I recently acquired a map printed in Paris in 1764 that serves as a reminder of a once thriving Jewish community.
Suriname – a country on the northeastern Atlantic coast of South America – boasts few Jews today, but centuries ago it was home to a sizable and wealthy Jewish community. In 1639, the British, who controlled Suriname, allowed Jews to settle in the area, and several Jewish families from Portugal, Italy, and the Netherlands took advantage of the opportunity.
Some of the Jews expelled from Recife, Brazil in 1654 by the Portuguese also settled in Suriname, and, not long after, Suriname was one of the most important Jewish population centers in the Western Hemisphere. Jews prospered as plantation owners.
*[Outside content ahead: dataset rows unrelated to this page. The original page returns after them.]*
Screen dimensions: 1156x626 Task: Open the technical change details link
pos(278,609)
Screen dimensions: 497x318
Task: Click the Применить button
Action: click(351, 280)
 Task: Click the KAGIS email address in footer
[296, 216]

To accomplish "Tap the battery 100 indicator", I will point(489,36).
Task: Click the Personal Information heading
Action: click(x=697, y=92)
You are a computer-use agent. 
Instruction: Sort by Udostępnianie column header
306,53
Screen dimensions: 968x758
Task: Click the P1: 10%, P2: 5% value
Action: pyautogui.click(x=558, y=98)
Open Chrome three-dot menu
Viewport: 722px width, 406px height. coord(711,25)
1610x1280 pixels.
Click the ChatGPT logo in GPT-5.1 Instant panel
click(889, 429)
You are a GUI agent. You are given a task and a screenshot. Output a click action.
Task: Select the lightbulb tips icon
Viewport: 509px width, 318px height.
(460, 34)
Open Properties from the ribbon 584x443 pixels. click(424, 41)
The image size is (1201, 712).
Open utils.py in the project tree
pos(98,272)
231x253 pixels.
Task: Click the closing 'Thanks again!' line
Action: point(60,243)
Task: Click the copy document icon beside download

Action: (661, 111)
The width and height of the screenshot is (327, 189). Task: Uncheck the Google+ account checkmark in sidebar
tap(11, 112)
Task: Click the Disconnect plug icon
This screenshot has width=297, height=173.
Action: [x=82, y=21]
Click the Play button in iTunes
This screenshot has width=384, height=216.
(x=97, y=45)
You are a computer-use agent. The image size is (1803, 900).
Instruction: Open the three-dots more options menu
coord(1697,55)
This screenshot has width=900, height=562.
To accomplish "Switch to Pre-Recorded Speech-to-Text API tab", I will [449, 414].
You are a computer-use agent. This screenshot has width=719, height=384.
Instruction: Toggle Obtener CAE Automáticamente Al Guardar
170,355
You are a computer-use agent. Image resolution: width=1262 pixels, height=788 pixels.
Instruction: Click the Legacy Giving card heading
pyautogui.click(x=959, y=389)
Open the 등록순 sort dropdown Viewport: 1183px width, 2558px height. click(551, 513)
The map I acquired – titled “Plan De La Ville De Paramaribo, Suivant Les Plans Hollandois” – was drawn by French cartographer Jacques Nicolas Bellin (1703-72) and shows Surinam’s capital city of Paramaribo, including the locations of the synagogues of the Spanish-Portuguese Jews (Tzedek VeShalom, est. 1736) and Ashkenazi Jews (Neveh Shalom, est. 1719).
In 1712, a French Navy captain, Jacques Cassard, raided Surinam and imposed heavy taxes on its residents. These taxes, plus a general economic decline, brought about the emigration of many of Suriname’s Jews. Today, only Neve Shalom’s structure still serves as a synagogue for the area’s few remaining Jews.